### GIVEN DATA
○ ○ ○ ○ ○ ○ ○

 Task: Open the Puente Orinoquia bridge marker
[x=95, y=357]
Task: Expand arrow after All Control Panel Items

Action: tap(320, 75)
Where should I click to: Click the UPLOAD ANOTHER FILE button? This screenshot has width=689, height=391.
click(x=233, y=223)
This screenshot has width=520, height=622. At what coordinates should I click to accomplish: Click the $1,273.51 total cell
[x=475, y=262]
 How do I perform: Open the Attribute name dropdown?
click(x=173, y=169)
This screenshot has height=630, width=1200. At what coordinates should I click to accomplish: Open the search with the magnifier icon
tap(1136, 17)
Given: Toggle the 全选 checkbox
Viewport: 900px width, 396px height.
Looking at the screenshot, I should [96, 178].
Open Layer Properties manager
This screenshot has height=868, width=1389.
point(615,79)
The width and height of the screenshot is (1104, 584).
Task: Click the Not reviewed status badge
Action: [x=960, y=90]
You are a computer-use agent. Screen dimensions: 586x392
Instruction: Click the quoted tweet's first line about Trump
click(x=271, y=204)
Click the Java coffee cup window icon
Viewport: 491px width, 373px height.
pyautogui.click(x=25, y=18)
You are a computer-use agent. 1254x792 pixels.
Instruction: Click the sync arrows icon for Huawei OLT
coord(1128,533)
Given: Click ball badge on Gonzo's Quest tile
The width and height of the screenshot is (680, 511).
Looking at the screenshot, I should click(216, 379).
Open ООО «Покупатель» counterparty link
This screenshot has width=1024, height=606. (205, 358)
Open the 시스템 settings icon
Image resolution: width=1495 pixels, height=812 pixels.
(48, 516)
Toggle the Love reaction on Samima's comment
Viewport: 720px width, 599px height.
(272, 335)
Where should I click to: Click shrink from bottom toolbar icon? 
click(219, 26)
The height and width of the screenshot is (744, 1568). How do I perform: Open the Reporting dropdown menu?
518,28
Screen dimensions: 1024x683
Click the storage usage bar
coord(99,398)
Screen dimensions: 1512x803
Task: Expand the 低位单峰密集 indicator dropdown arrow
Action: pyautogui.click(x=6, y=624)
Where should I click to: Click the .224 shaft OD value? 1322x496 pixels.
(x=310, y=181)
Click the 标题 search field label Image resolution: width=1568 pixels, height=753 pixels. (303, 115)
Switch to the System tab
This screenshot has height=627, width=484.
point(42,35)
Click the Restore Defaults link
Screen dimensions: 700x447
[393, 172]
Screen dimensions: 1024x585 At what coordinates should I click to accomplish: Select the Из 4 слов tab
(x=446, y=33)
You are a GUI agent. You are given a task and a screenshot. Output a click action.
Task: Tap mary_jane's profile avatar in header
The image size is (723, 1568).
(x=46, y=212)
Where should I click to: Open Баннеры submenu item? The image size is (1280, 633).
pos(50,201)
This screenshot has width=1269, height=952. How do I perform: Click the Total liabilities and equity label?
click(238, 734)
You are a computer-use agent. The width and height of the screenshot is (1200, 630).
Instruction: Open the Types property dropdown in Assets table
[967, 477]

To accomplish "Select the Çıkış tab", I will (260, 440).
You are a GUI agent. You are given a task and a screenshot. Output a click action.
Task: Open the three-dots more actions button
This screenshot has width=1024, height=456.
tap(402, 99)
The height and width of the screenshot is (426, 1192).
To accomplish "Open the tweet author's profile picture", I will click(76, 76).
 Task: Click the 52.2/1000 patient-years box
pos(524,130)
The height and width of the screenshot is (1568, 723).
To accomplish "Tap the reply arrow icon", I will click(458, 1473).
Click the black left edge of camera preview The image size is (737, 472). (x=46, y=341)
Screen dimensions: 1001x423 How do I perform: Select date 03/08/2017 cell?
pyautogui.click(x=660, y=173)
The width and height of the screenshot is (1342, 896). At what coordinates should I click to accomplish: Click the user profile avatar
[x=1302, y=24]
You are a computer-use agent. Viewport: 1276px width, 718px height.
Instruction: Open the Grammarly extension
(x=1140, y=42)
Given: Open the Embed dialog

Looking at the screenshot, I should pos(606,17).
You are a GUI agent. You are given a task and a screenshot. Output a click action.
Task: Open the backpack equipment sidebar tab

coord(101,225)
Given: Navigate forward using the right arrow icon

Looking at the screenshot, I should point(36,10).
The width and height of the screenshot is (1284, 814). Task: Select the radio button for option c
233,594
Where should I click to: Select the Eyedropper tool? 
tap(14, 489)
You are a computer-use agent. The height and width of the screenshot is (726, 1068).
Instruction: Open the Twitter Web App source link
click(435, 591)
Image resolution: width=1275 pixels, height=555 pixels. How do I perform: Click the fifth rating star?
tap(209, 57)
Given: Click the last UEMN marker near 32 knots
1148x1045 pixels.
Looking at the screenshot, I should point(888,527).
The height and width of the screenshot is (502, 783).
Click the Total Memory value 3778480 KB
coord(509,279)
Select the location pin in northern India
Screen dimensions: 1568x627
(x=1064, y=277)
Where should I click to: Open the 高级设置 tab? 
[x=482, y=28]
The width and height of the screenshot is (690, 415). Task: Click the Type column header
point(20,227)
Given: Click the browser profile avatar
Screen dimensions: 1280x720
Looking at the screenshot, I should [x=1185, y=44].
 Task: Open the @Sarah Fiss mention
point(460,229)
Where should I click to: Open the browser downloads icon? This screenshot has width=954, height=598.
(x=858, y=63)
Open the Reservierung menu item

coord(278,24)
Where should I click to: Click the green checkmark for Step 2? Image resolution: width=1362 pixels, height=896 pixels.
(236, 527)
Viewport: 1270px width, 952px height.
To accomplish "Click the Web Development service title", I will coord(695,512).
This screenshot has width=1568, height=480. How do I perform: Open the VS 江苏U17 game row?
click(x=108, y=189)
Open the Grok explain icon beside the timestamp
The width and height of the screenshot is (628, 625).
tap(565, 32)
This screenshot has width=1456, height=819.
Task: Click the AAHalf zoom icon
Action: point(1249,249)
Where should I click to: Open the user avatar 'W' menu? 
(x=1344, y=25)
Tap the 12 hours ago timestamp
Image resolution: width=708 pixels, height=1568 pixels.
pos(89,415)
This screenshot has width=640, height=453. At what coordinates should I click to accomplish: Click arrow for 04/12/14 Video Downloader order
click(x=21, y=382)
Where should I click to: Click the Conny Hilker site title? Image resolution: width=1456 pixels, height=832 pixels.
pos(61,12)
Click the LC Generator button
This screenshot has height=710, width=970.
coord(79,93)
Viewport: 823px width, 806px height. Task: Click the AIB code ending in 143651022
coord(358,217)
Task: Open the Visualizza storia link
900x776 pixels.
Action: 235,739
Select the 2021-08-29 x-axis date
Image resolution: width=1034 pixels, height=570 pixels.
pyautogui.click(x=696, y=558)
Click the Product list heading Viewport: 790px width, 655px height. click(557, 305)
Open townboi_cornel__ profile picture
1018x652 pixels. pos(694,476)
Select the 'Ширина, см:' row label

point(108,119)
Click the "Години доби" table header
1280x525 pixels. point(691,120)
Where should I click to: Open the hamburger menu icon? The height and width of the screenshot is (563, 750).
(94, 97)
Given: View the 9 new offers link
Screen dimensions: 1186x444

○ ○ ○ ○ ○ ○ ○

### WHAT IS NEEDED
The full listing must be copied exactly, every line included.

### EXERCISE SOLUTION
 Task: Open the Puente Orinoquia bridge marker
[x=95, y=357]
Task: Expand arrow after All Control Panel Items

Action: tap(320, 75)
Where should I click to: Click the UPLOAD ANOTHER FILE button? This screenshot has width=689, height=391.
click(x=233, y=223)
This screenshot has width=520, height=622. At what coordinates should I click to accomplish: Click the $1,273.51 total cell
[x=475, y=262]
 How do I perform: Open the Attribute name dropdown?
click(x=173, y=169)
This screenshot has height=630, width=1200. At what coordinates should I click to accomplish: Open the search with the magnifier icon
tap(1136, 17)
Given: Toggle the 全选 checkbox
Viewport: 900px width, 396px height.
Looking at the screenshot, I should [96, 178].
Open Layer Properties manager
This screenshot has height=868, width=1389.
point(615,79)
The width and height of the screenshot is (1104, 584).
Task: Click the Not reviewed status badge
Action: [x=960, y=90]
You are a computer-use agent. Screen dimensions: 586x392
Instruction: Click the quoted tweet's first line about Trump
click(x=271, y=204)
Click the Java coffee cup window icon
Viewport: 491px width, 373px height.
pyautogui.click(x=25, y=18)
You are a computer-use agent. 1254x792 pixels.
Instruction: Click the sync arrows icon for Huawei OLT
coord(1128,533)
Given: Click ball badge on Gonzo's Quest tile
The width and height of the screenshot is (680, 511).
Looking at the screenshot, I should click(216, 379).
Open ООО «Покупатель» counterparty link
This screenshot has width=1024, height=606. (205, 358)
Open the 시스템 settings icon
Image resolution: width=1495 pixels, height=812 pixels.
(48, 516)
Toggle the Love reaction on Samima's comment
Viewport: 720px width, 599px height.
(272, 335)
Where should I click to: Click shrink from bottom toolbar icon? 
click(219, 26)
The height and width of the screenshot is (744, 1568). How do I perform: Open the Reporting dropdown menu?
518,28
Screen dimensions: 1024x683
Click the storage usage bar
coord(99,398)
Screen dimensions: 1512x803
Task: Expand the 低位单峰密集 indicator dropdown arrow
Action: pyautogui.click(x=6, y=624)
Where should I click to: Click the .224 shaft OD value? 1322x496 pixels.
(x=310, y=181)
Click the 标题 search field label Image resolution: width=1568 pixels, height=753 pixels. (303, 115)
Switch to the System tab
This screenshot has height=627, width=484.
point(42,35)
Click the Restore Defaults link
Screen dimensions: 700x447
[393, 172]
Screen dimensions: 1024x585 At what coordinates should I click to accomplish: Select the Из 4 слов tab
(x=446, y=33)
You are a GUI agent. You are given a task and a screenshot. Output a click action.
Task: Tap mary_jane's profile avatar in header
The image size is (723, 1568).
(x=46, y=212)
Where should I click to: Open Баннеры submenu item? The image size is (1280, 633).
pos(50,201)
This screenshot has width=1269, height=952. How do I perform: Click the Total liabilities and equity label?
click(238, 734)
You are a computer-use agent. The width and height of the screenshot is (1200, 630).
Instruction: Open the Types property dropdown in Assets table
[967, 477]

To accomplish "Select the Çıkış tab", I will (260, 440).
You are a GUI agent. You are given a task and a screenshot. Output a click action.
Task: Open the three-dots more actions button
This screenshot has width=1024, height=456.
tap(402, 99)
The height and width of the screenshot is (426, 1192).
To accomplish "Open the tweet author's profile picture", I will click(76, 76).
 Task: Click the 52.2/1000 patient-years box
pos(524,130)
The height and width of the screenshot is (1568, 723).
To accomplish "Tap the reply arrow icon", I will click(458, 1473).
Click the black left edge of camera preview The image size is (737, 472). (x=46, y=341)
Screen dimensions: 1001x423 How do I perform: Select date 03/08/2017 cell?
pyautogui.click(x=660, y=173)
The width and height of the screenshot is (1342, 896). At what coordinates should I click to accomplish: Click the user profile avatar
[x=1302, y=24]
You are a computer-use agent. Viewport: 1276px width, 718px height.
Instruction: Open the Grammarly extension
(x=1140, y=42)
Given: Open the Embed dialog

Looking at the screenshot, I should pos(606,17).
You are a GUI agent. You are given a task and a screenshot. Output a click action.
Task: Open the backpack equipment sidebar tab

coord(101,225)
Given: Navigate forward using the right arrow icon

Looking at the screenshot, I should point(36,10).
The width and height of the screenshot is (1284, 814). Task: Select the radio button for option c
233,594
Where should I click to: Select the Eyedropper tool? 
tap(14, 489)
You are a computer-use agent. The height and width of the screenshot is (726, 1068).
Instruction: Open the Twitter Web App source link
click(435, 591)
Image resolution: width=1275 pixels, height=555 pixels. How do I perform: Click the fifth rating star?
tap(209, 57)
Given: Click the last UEMN marker near 32 knots
1148x1045 pixels.
Looking at the screenshot, I should point(888,527).
The height and width of the screenshot is (502, 783).
Click the Total Memory value 3778480 KB
coord(509,279)
Select the location pin in northern India
Screen dimensions: 1568x627
(x=1064, y=277)
Where should I click to: Open the 高级设置 tab? 
[x=482, y=28]
The width and height of the screenshot is (690, 415). Task: Click the Type column header
point(20,227)
Given: Click the browser profile avatar
Screen dimensions: 1280x720
Looking at the screenshot, I should [x=1185, y=44].
 Task: Open the @Sarah Fiss mention
point(460,229)
Where should I click to: Open the browser downloads icon? This screenshot has width=954, height=598.
(x=858, y=63)
Open the Reservierung menu item

coord(278,24)
Where should I click to: Click the green checkmark for Step 2? Image resolution: width=1362 pixels, height=896 pixels.
(236, 527)
Viewport: 1270px width, 952px height.
To accomplish "Click the Web Development service title", I will coord(695,512).
This screenshot has width=1568, height=480. How do I perform: Open the VS 江苏U17 game row?
click(x=108, y=189)
Open the Grok explain icon beside the timestamp
The width and height of the screenshot is (628, 625).
tap(565, 32)
This screenshot has width=1456, height=819.
Task: Click the AAHalf zoom icon
Action: point(1249,249)
Where should I click to: Open the user avatar 'W' menu? 
(x=1344, y=25)
Tap the 12 hours ago timestamp
Image resolution: width=708 pixels, height=1568 pixels.
pos(89,415)
This screenshot has width=640, height=453. At what coordinates should I click to accomplish: Click arrow for 04/12/14 Video Downloader order
click(x=21, y=382)
Where should I click to: Click the Conny Hilker site title? Image resolution: width=1456 pixels, height=832 pixels.
pos(61,12)
Click the LC Generator button
This screenshot has height=710, width=970.
coord(79,93)
Viewport: 823px width, 806px height. Task: Click the AIB code ending in 143651022
coord(358,217)
Task: Open the Visualizza storia link
900x776 pixels.
Action: 235,739
Select the 2021-08-29 x-axis date
Image resolution: width=1034 pixels, height=570 pixels.
pyautogui.click(x=696, y=558)
Click the Product list heading Viewport: 790px width, 655px height. click(557, 305)
Open townboi_cornel__ profile picture
1018x652 pixels. pos(694,476)
Select the 'Ширина, см:' row label

point(108,119)
Click the "Години доби" table header
1280x525 pixels. point(691,120)
Where should I click to: Open the hamburger menu icon? The height and width of the screenshot is (563, 750).
(94, 97)
Given: View the 9 new offers link
Screen dimensions: 1186x444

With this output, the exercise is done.